Here's where the megamerger stands.
Enabling a new fourth carrier
In line with what the previously media reported, T-Mobile and Sprint must divest Sprint's prepaid business, which includes Boost Mobile, Virgin Mobile, and Sprint's branded prepaid segment. Boost Mobile and Virgin Mobile are wholly owned subsidiaries that operate as mobile virtual network operators (MVNOs). DISH Network (NASDAQ:DISH) will scoop up the prepaid business in addition to wireless spectrum assets.
"Additionally, T-Mobile and Sprint must make available to Dish at least 20,000 cell sites and hundreds of retail locations," the DOJ notes in its announcement. "T-Mobile must also provide Dish with robust access to the T-Mobile network for a period of seven years while Dish builds out its own 5G network."

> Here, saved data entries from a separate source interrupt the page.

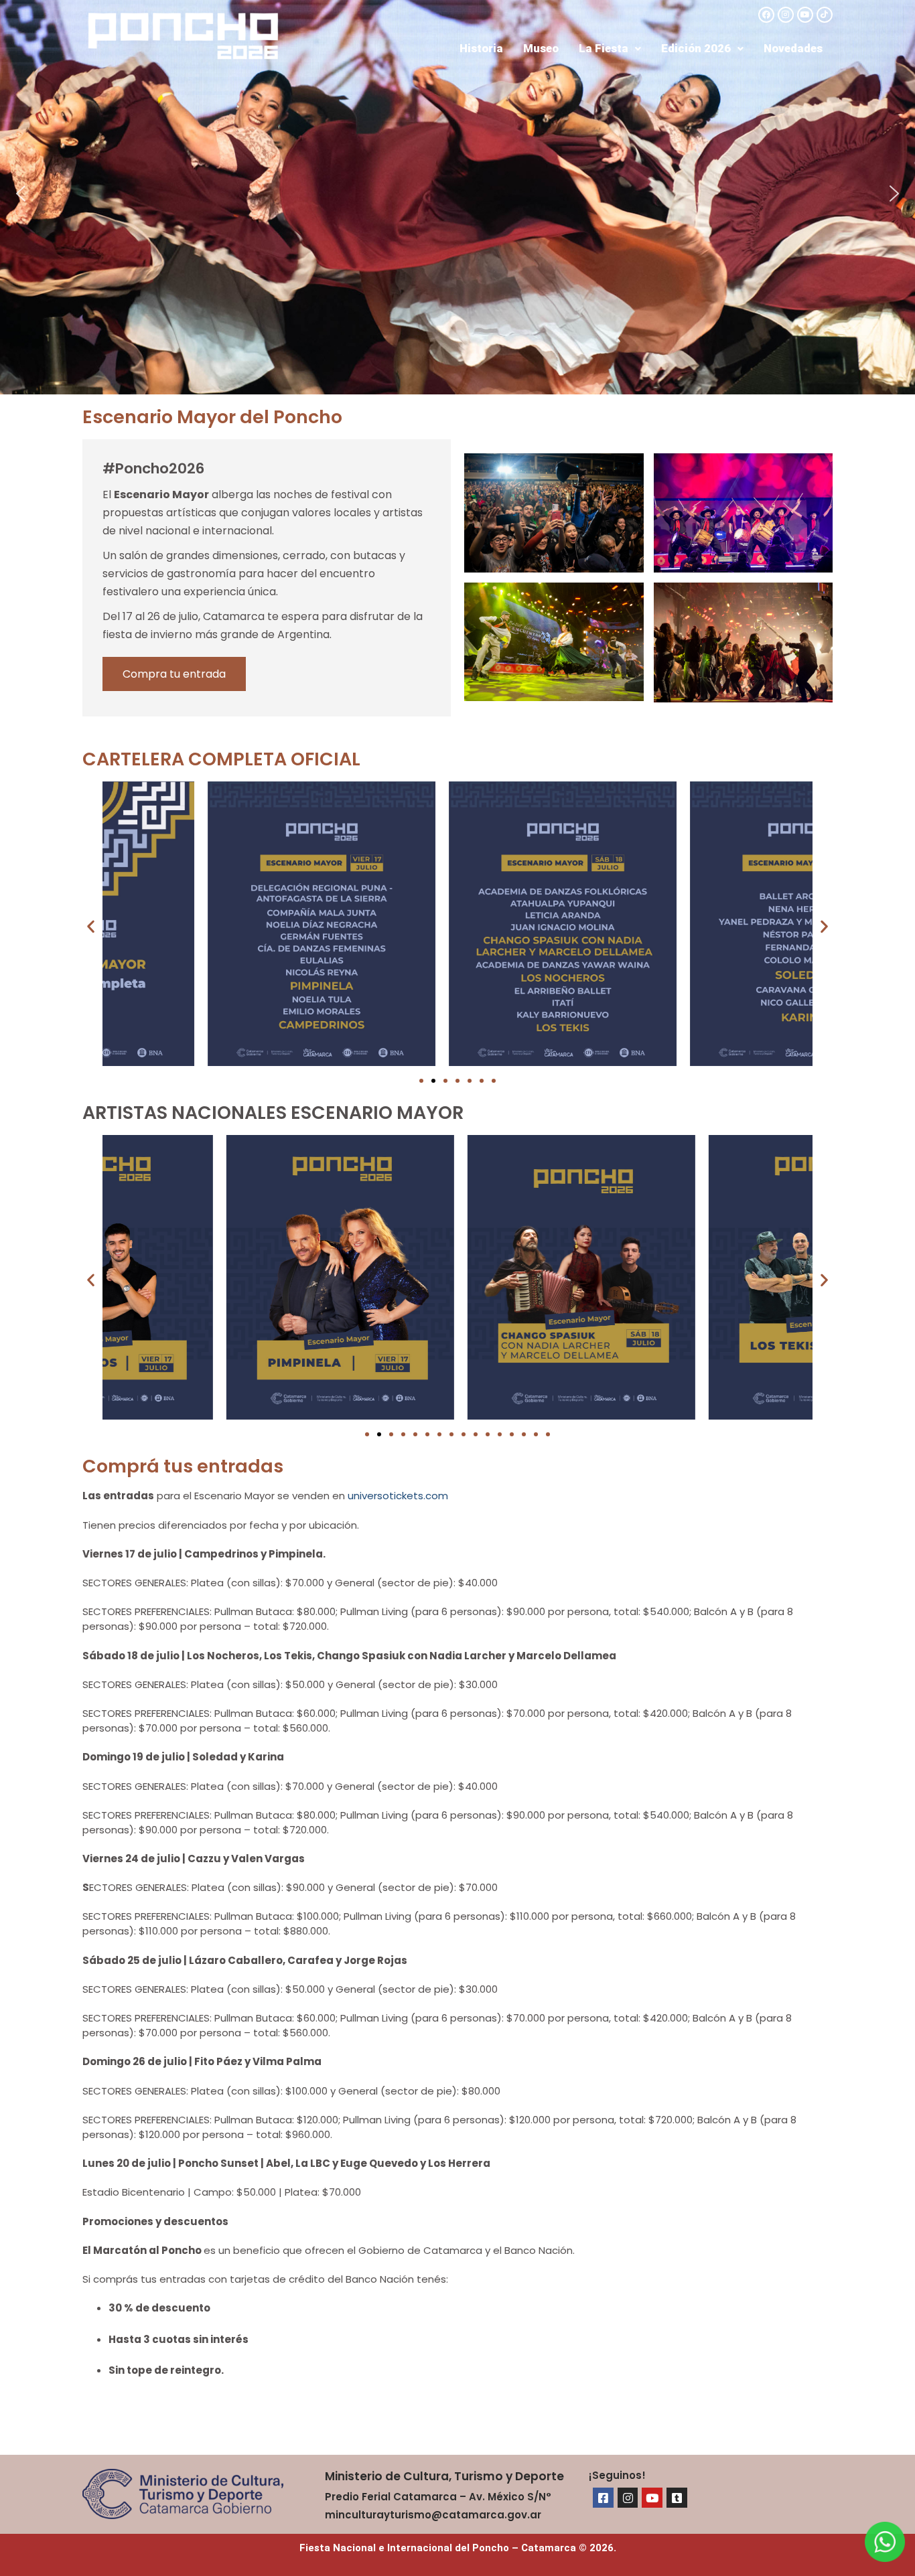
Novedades (793, 48)
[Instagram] (786, 15)
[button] (610, 48)
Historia (481, 48)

In other words, T-Mobile has to help support DISH's burgeoning wireless business, which will initially be composed of MVNOs buying wholesale capacity of the New T-Mobile network, giving DISH time to construct its own network. T-Mobile majority parent Deutsche Telekom has reportedly been concerned about the possibility of a larger company acquiring DISH and subsequently using New T-Mobile's network to compete against the combined entity, and it's unclear if the finalized divestiture deal comes with restrictions. Bloomberg reported earlier this week that DISH won't be able to sell off or transfer control of any of the assets for three years.
"With this merger and accompanying divestiture, we are expanding output significantly by ensuring that large amounts of currently unused or underused spectrum are made available to American consumers in the form of high quality 5G networks," DOJ antitrust chief Makan Delrahim said in a statement. "Today's settlement will provide Dish with the assets and transitional services required to become a facilities-based mobile network operator that can provide a full range of mobile wireless services nationwide."

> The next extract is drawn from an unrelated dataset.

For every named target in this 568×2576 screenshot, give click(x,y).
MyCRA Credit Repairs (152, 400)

Critics worry that DISH has "no experience" as a wireless carrier
It's also worth noting that the DOJ's proposed settlement includes five state attorneys general. Ten state prosecutors filed a multistate lawsuit in June to block the deal, with four more joining the fight. With five states -- Nebraska, Kansas, Ohio, Oklahoma, and South Dakota -- getting on board with the settlement, that leaves nine to proceed with the case. The DOJ is concurrently filing a lawsuit to block the deal, as well as the proposed settlement, which must be approved by the U.S. District Court for the District of Columbia.

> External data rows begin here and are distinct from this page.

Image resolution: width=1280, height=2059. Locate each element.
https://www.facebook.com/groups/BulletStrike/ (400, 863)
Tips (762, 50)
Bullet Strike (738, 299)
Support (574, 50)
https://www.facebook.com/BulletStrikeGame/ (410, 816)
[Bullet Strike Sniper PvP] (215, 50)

New York Attorney General Letitia James still maintains that the merger will hurt consumers, even after the concessions. "We have serious concerns that cobbling together this new fourth mobile player, with the government picking winners and losers, will not address the merger's harm to consumers, workers, and innovation," James said in a release today. Her office points out that DISH "has never owned any kind of mobile wireless business and has no experience building or operating a nationwide mobile wireless network," undercutting the notion that DISH will be a competitive fourth carrier.